CPU is a central processing unit and it's an essential part of computer where is information is processed. Modern CPUs generally have multiple cores and each core has clock which ticking each time CPU's core does some operation. Frequency of clock is commonly referred as processing speed and measured in hertz. As nowadays we have fast computers we generally use Gigahertz (GHz).

Main part of processor is called "Control Unit" which talks to memory (RAM), ALU (Arithmetic Logic Unit), also outputs to devices through motherboard. Control Unit has bus that sends data to memory which gets instructions from memory, then saves them to registers to perform operations on ALU later. Also there are 2 wires from CPU to memory called "enable" and "set". Enable is used when we want retrieve information, set is used to update data in RAM. 

Control Unit talks to ALU similar with "enable" and "set" wires also, 2 input and 1 output registers.
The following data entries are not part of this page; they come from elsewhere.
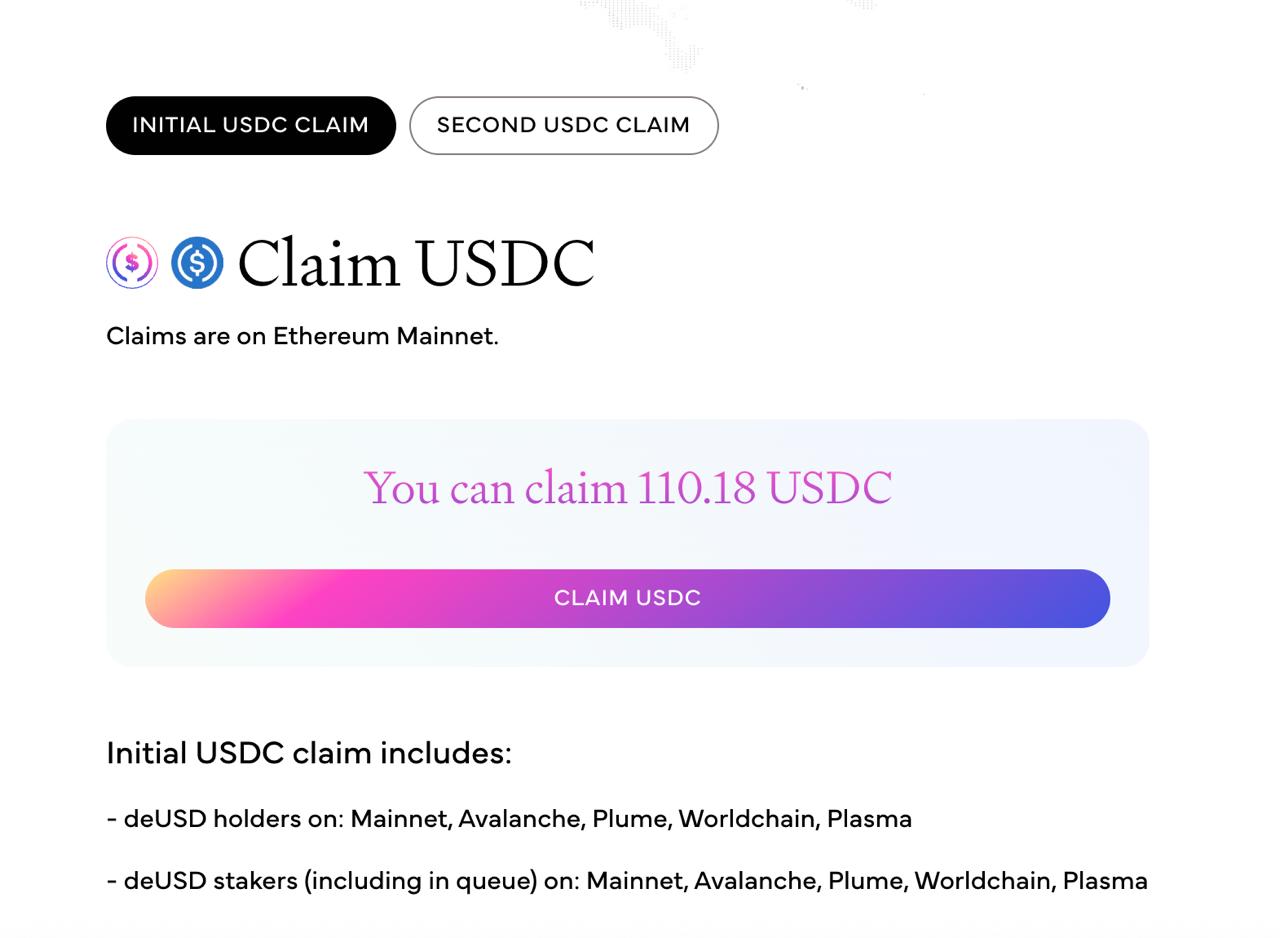Click the large Claim USDC heading
The height and width of the screenshot is (938, 1280).
(x=415, y=263)
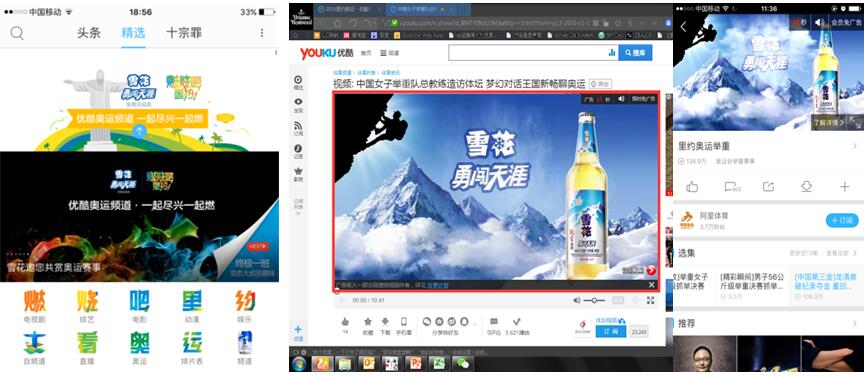The width and height of the screenshot is (868, 376).
Task: Expand details beside 里约奥运举重 via the chevron
Action: click(855, 146)
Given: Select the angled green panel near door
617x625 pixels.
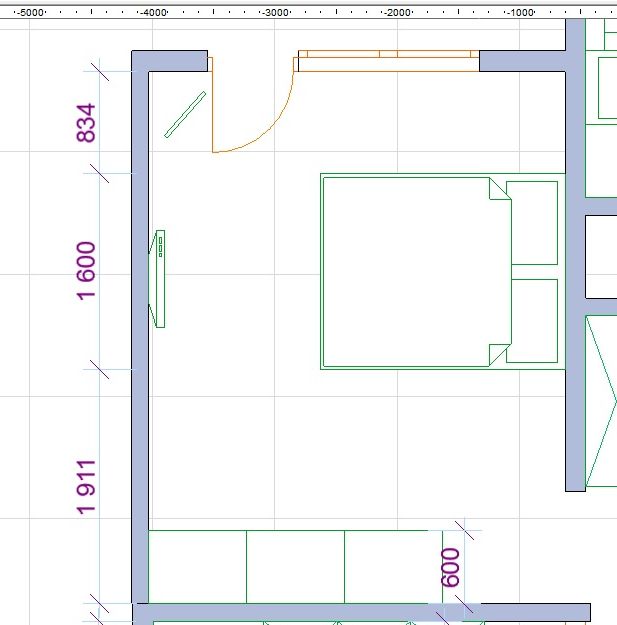Looking at the screenshot, I should [x=185, y=115].

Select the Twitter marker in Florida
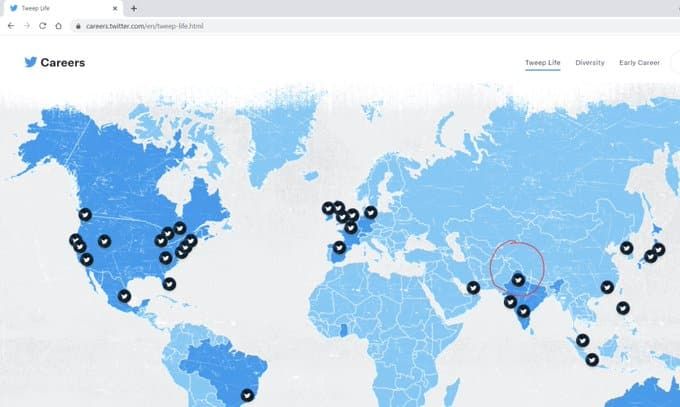tap(169, 284)
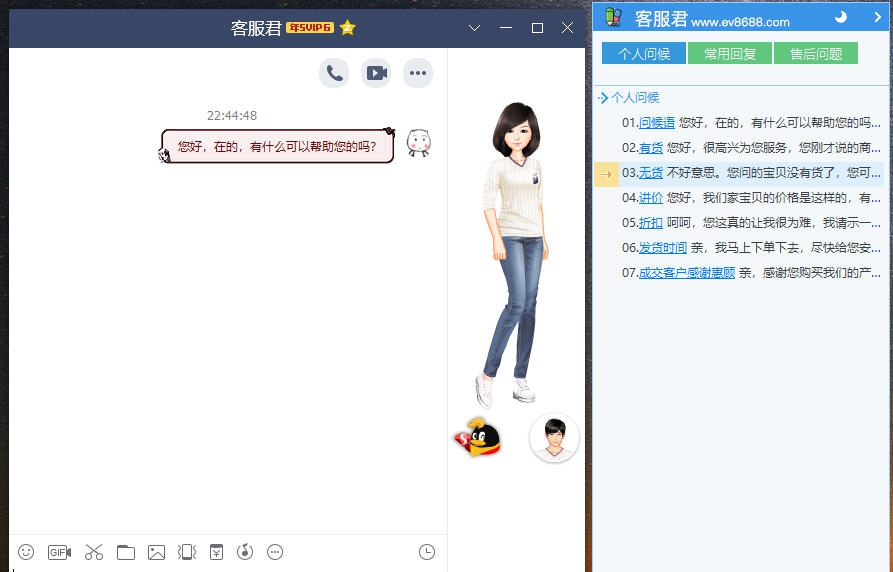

If operation is comparing ALU saves result in flags for Control Unit to decide what to with it when next instruction comes from RAM. Also there is many other registers in Control Unit to save information temporarily when talking to ALU and RAM. More important ones are: Instructions register, memory adress register and program counter ( also called instuction address counter).

Each time program looks for program counter register for next instruction address, then it send address to memory address register - in case of instruction it send it to RAM after "enable" wire is on. it will get data to data bus and in turn it is saved in Instructions register which tells Control Unit what to do next.

Also there is many CPU architectures, as of today mainly used ones are 32bit and 64bit. More bits mean more can be sent and read from RAM in a single tick. 64bits CPU needs wider bus and registers, but they operate faster because can process more data at once.